I noticed recently that our sofa is not as comfortable as it used to be. Maybe it has something to do with the fact that two boys have been jumping on it, spilling juice boxes all over it, and building forts out of it. The cushions are getting a bit lumpy and one of them is coming apart at the seams. The color, once a lovely olive green, now has the mottled complexion of a bowl of split pea soup.
You see, most of our furniture is as old as our oldest child. Who just turned ten. We moved into our house just a few months before Big Brother was born. Like many young couples, we went crazy poring over decorating magazines and wandering around boutiques. Although we didn’t have a huge budget, I was insistent that we buy some new pieces. Even though our bungalow is not big, our home deserved better than college futons and hand-me-down bookcases. And like people don’t usually buy china and crystal outside of a wedding registry, I didn’t think we’d ever furnish our home properly if we didn’t do it right when we moved in. So we walked into a department store and ordered a matching sofa, armchair and ottoman. Perfect for raising our little family.
What we didn’t know then was that little families destroy furniture. Especially solid colored upholstery (especially since we passed on the stain protective treatment). From the day we brought him home from the hospital, our firstborn was a projectile vomiter. Then he grew into a toddler who needed potty training. And sometimes had accidents. Who turned into a preschooler who needed to practice his future snowboard moves somewhere. “Turn-side jump!” he announced, as he simultaneously hurled himself in the air and twisted his body around, landing safely on… our sofa. And just when this baby grew into a little boy, we went and had another one.
Our dining room chairs haven’t fared much better. The edges of the upholstered seats are looking a little ragged. Make that threadbare. And that interesting design on the fabric? Spaghetti sauce and Sharpie markers!

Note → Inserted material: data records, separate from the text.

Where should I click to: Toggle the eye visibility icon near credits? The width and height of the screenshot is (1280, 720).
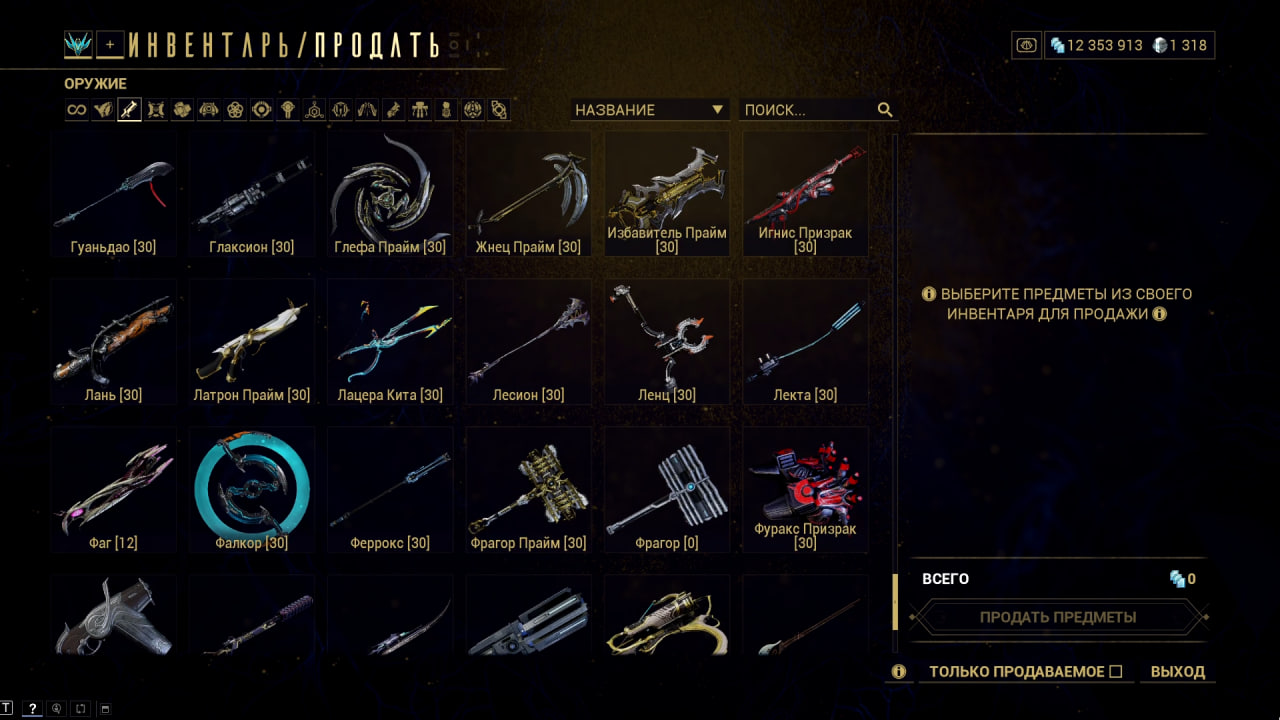1026,45
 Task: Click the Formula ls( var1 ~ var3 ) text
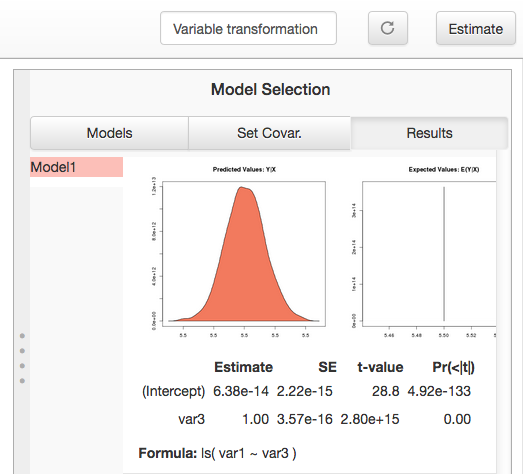[x=217, y=453]
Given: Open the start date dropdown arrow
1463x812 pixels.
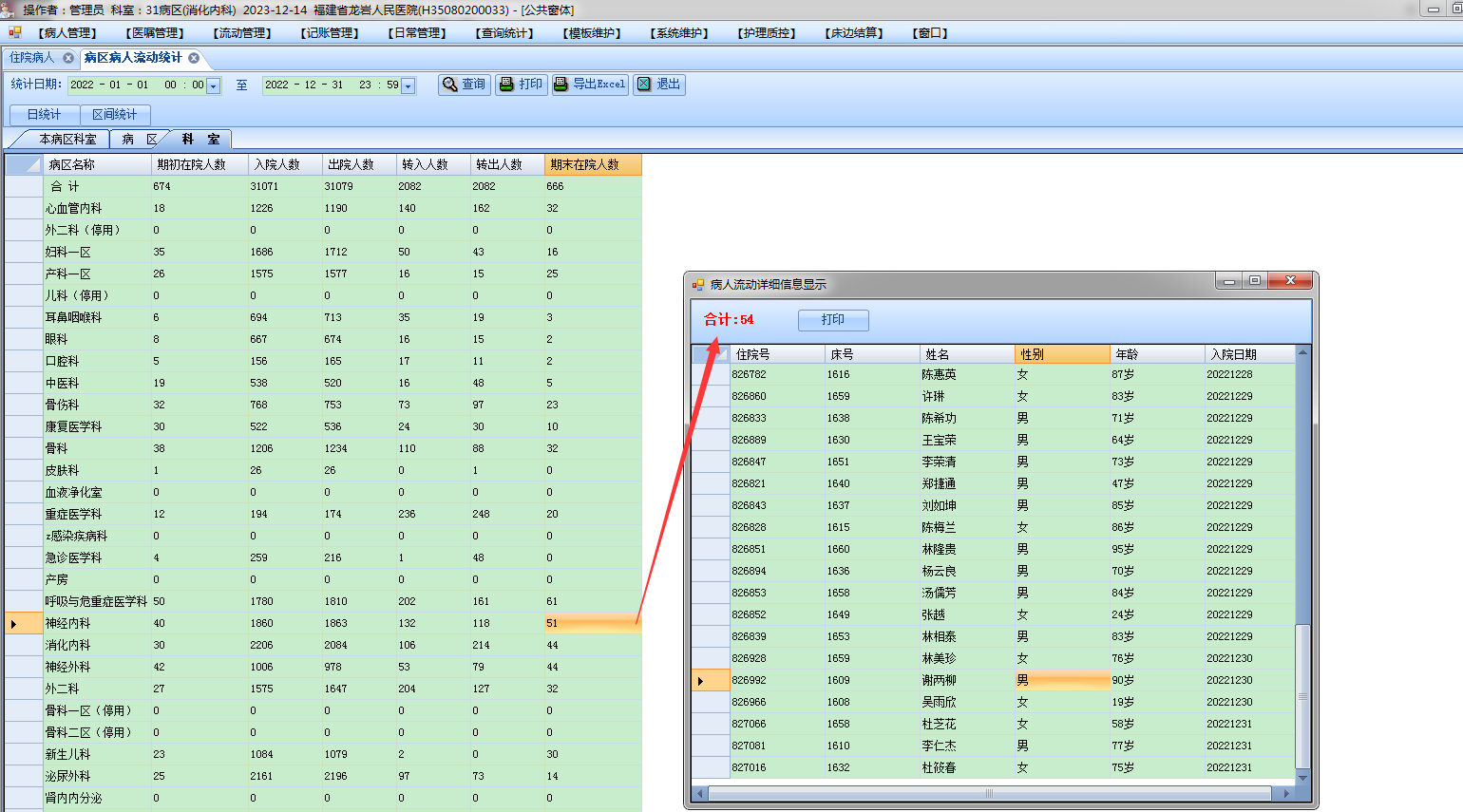Looking at the screenshot, I should pos(214,86).
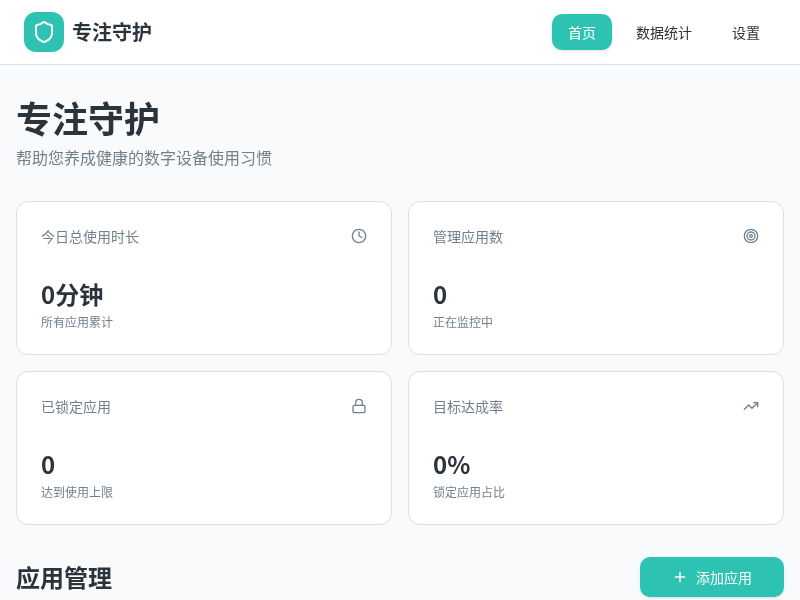The width and height of the screenshot is (800, 600).
Task: Click the 目标达成率 percentage card
Action: click(596, 447)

I don’t know how some families manage to have pristine homes despite having kids. Their dinner tables are not etched with yesterday’s math problems, their throw pillows don’t get thrown across the room. Their upholstery has no stains, even though (unlike your Chinese aunties) they don’t cover their sofas in plastic. Actually, I have a pretty good idea of how they keep their homes so nice: they don’t have fun.
So I take comfort in the lumps and stains and saggy spots as… memories. Memories of that week watching cartoons with a barf bucket nearby. Memories of that adorable art project (made with permanent marker). Memories of playdates and birthday parties and spontaneous pizza nights.
Now that I’ve completely scared away any potential visitors to our house — please, have a seat! — I have to consider that maybe it’s time to get new chairs… After all, our kids no longer have “accidents”. They generally don’t jump on sofas (or beds) anymore. And they usually don’t spill drinks in the living room. After all, we can always buy new furniture. But we can’t buy memories.